He takes Auschwitz in one hand
And Japan in the other––
The flash that gnarls out proposes to marry him.
–from “Louis Slotin Improvises”
(scroll down for full text and a link to the source poem)
Michael Lista is a twenty-something Toronto poet who, with his first collection, has managed an incredible thing. He has written a book that, without straying far into the political, the religious, or any of the more traditional means of rendering an insult, has an opportunity to make a lot of people very angry. His book, Bloom (Anansi 2010) has the power to piss people off on purely aesthetic grounds. Written as a series of poems that each take their structure, form, and often content or voice from a previously written piece (ranging back to 14th-century Pearl Poet and as close-at-hand as Karen Solie), Bloom tells the story of Louis Slotin. Slotin was a Canadian physicist who worked on The Manhattan Project and, amidst personal problems, died mysteriously during a routine procedure at his laboratory. Bloom is both dizzingly complex and completely readable. I loved it to bits.

**WHAT IS EXPECTED:** Retype the passage of the Bloom review from "He takes Auschwitz" up to and including "the source poem)", keeping its wording and punctuation unchanged.

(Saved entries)
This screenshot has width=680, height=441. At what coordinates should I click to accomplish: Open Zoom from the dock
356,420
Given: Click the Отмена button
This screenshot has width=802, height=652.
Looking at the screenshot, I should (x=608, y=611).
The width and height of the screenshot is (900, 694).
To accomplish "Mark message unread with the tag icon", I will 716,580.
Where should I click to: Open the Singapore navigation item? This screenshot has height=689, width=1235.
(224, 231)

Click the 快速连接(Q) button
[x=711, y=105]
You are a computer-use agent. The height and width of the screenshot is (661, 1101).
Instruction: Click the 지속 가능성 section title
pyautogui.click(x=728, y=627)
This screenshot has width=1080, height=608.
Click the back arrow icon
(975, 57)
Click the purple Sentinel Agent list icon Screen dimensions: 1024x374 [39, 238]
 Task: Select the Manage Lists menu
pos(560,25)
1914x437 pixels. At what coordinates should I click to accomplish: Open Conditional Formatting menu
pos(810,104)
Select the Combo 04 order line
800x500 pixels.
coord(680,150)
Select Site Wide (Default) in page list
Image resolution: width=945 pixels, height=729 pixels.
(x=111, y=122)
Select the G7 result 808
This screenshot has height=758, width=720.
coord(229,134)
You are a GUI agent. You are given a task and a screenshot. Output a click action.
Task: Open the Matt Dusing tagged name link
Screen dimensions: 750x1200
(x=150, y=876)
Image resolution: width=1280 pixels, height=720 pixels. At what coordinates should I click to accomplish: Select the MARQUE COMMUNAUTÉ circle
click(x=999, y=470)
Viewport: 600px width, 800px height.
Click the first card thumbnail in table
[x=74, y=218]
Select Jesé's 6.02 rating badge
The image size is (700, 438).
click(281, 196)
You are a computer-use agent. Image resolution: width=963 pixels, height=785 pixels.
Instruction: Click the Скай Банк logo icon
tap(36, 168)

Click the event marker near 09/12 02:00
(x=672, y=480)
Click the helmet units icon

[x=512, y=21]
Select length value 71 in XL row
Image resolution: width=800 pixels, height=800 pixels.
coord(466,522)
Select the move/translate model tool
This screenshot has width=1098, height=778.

**FINISHED TASK:**
He takes Auschwitz in one hand
And Japan in the other––
The flash that gnarls out proposes to marry him.
–from “Louis Slotin Improvises”
(scroll down for full text and a link to the source poem)